El Resucitado nos reúne. Y por la fe, que es una virtud sobrenatural, su luz está ya en nosotros palpitando y haciéndonos participar de lo que vendrá. Está en nosotros ese germen de Gloria. Ya está esa pre-adaptación que nos permitirá un día entrar en Dios y participar de su Vida para siempre.
 
Mientras tanto, es necesario dejarse forjar por Cristo. Asimilar su Palabra. Sintonizar con él. Meditar. Orar. Responder a su Gracia. Obrar lo bueno. Reconocerlo y desearlo en la fracción del Pan.
Porque todo esto hace a una verdadera preparación, y a una verdadera pre-adaptación para la hora definitiva.
No puedo entender ni podré percibir, directa o indirectamente a Dios, hoy o el último día de mi existencia, si vivo sumergido en el lodo de este mundo. Si no nutro mi vida con su Palabra. Si no vivo en la fe. Si no existo existiéndome con las consecuencias del creer.
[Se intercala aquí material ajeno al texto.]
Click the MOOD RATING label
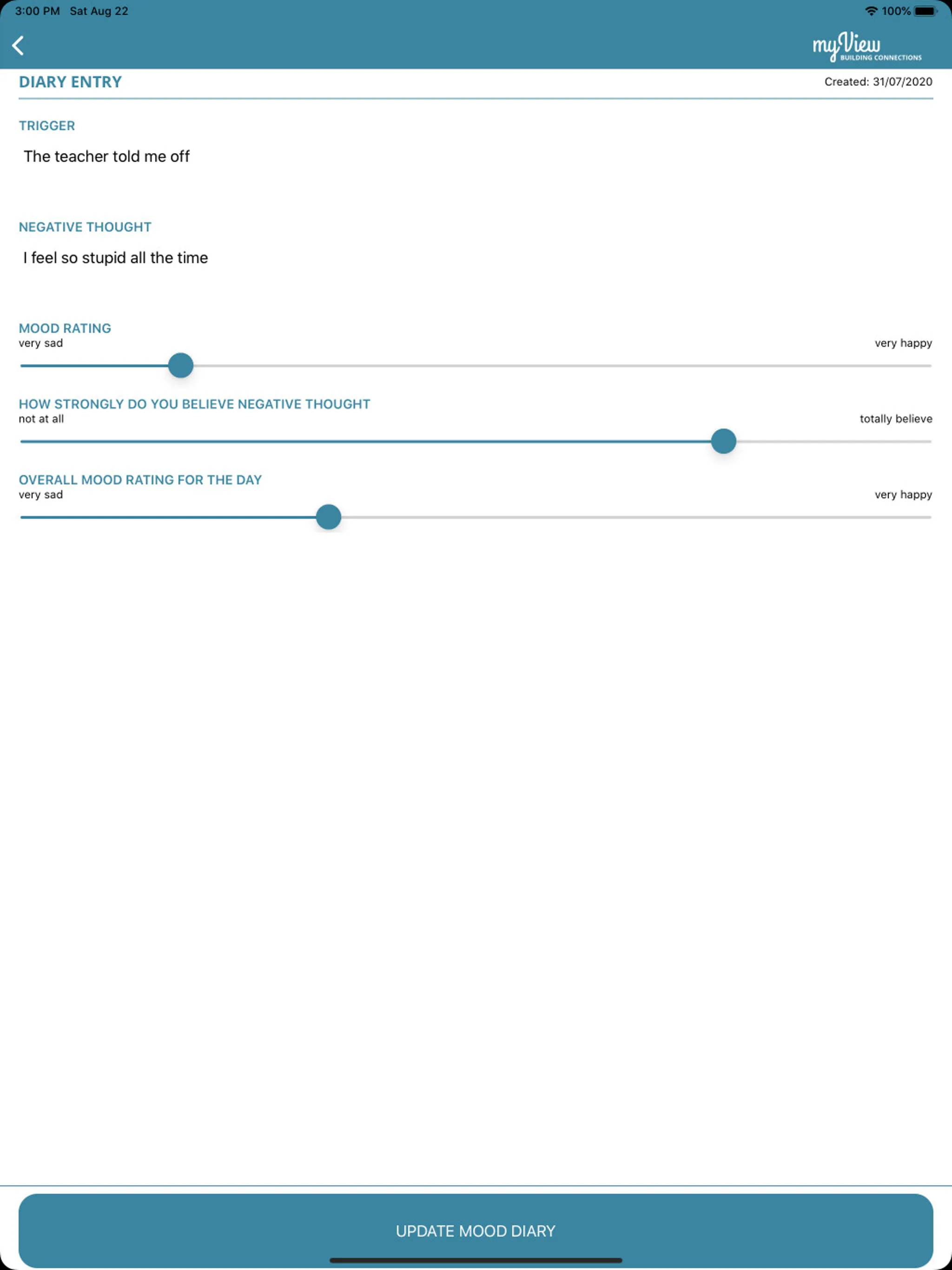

Y si no vivo en el amor…
 
“Lo reconocieron al partir el Pan…”, dice el evangelio.
Porque, si el creer nos alcanza el ardor, la brasa en el alma, nos será de algún modo connatural reconocerlo en el vivir, en la fraternidad compartida, y en el rito eucarístico.
Hoy, al comulgar, su amor nos restaure para continuar nuestro camino… Y un día sea el abrazo cara a cara… Sea nuestra su misma Gloria.